RAW RECORDS
:::::

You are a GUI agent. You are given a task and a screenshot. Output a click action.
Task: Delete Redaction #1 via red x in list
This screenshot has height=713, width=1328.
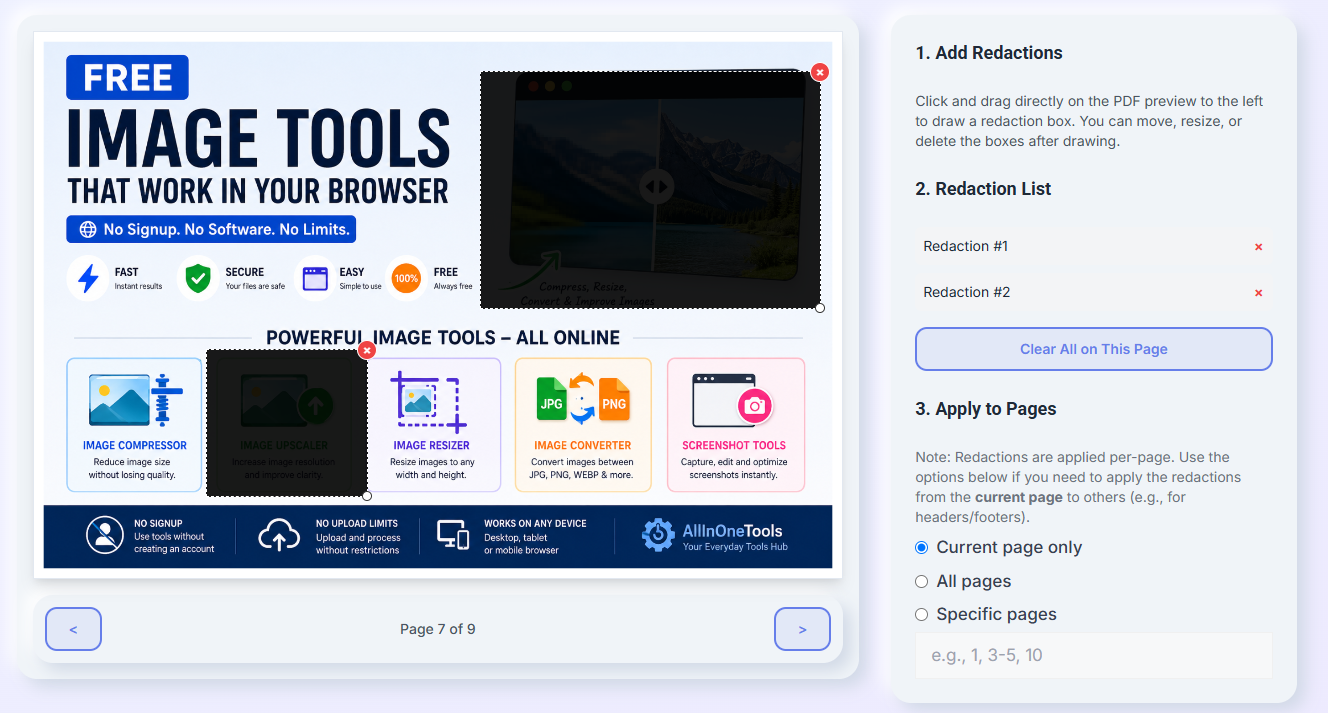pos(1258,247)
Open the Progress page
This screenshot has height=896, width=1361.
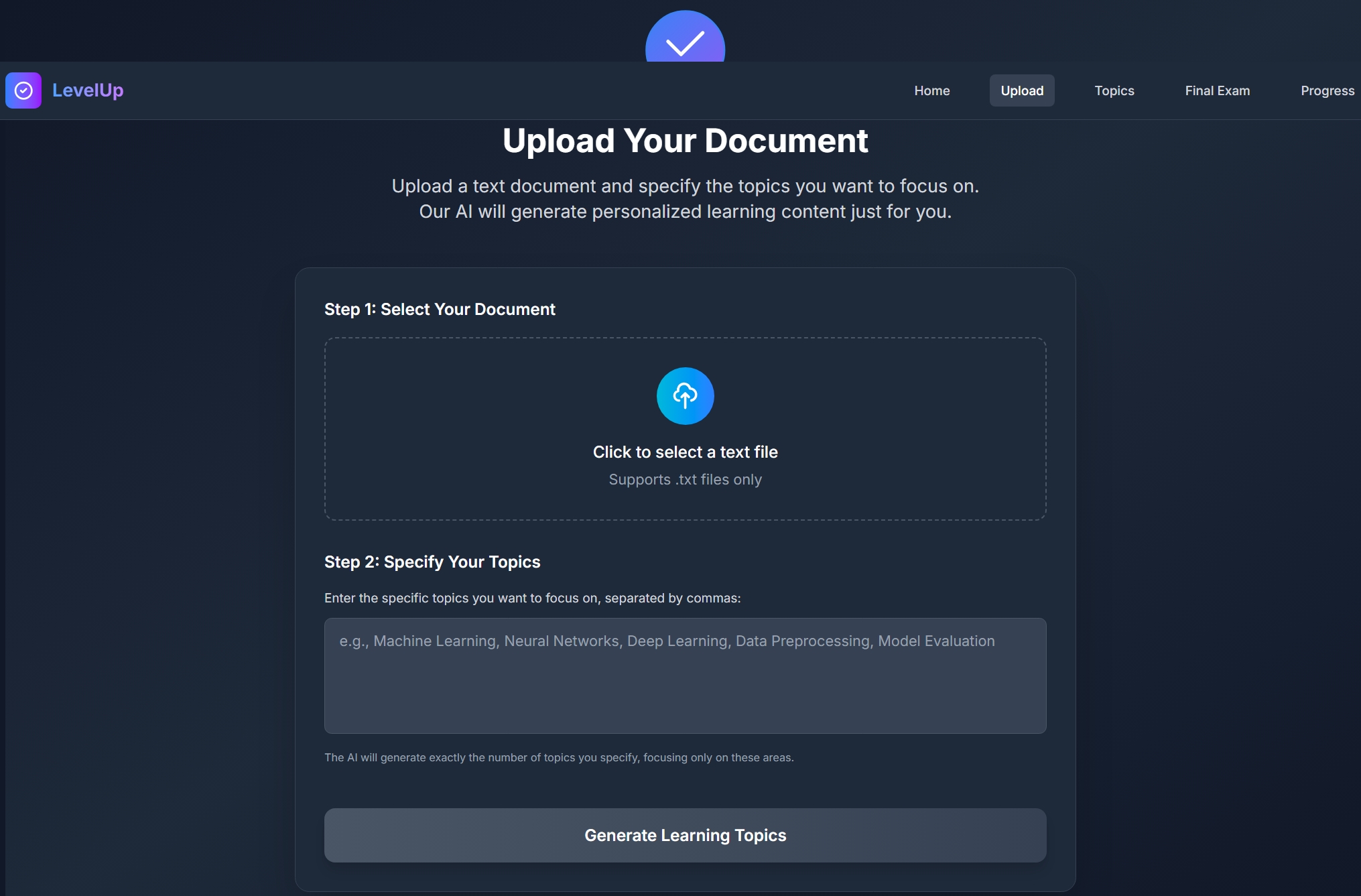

:::::

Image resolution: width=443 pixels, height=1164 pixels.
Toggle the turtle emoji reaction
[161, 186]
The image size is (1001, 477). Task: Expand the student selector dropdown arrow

:::::

REQUEST
Starting at the line that contains "You are a GUI" and ending at the line that contains "This screenshot has height=896, width=1361.", swap "screenshot" for "image" and write those lines out again with nothing else changed. Leave the pictures out.

RIGHT ANSWER
You are a GUI agent. You are given a task and a image. Output a click action.
Task: Delete Redaction #1 via red x in list
This image has height=713, width=1328.
pos(1258,247)
Open the Progress page
This image has height=896, width=1361.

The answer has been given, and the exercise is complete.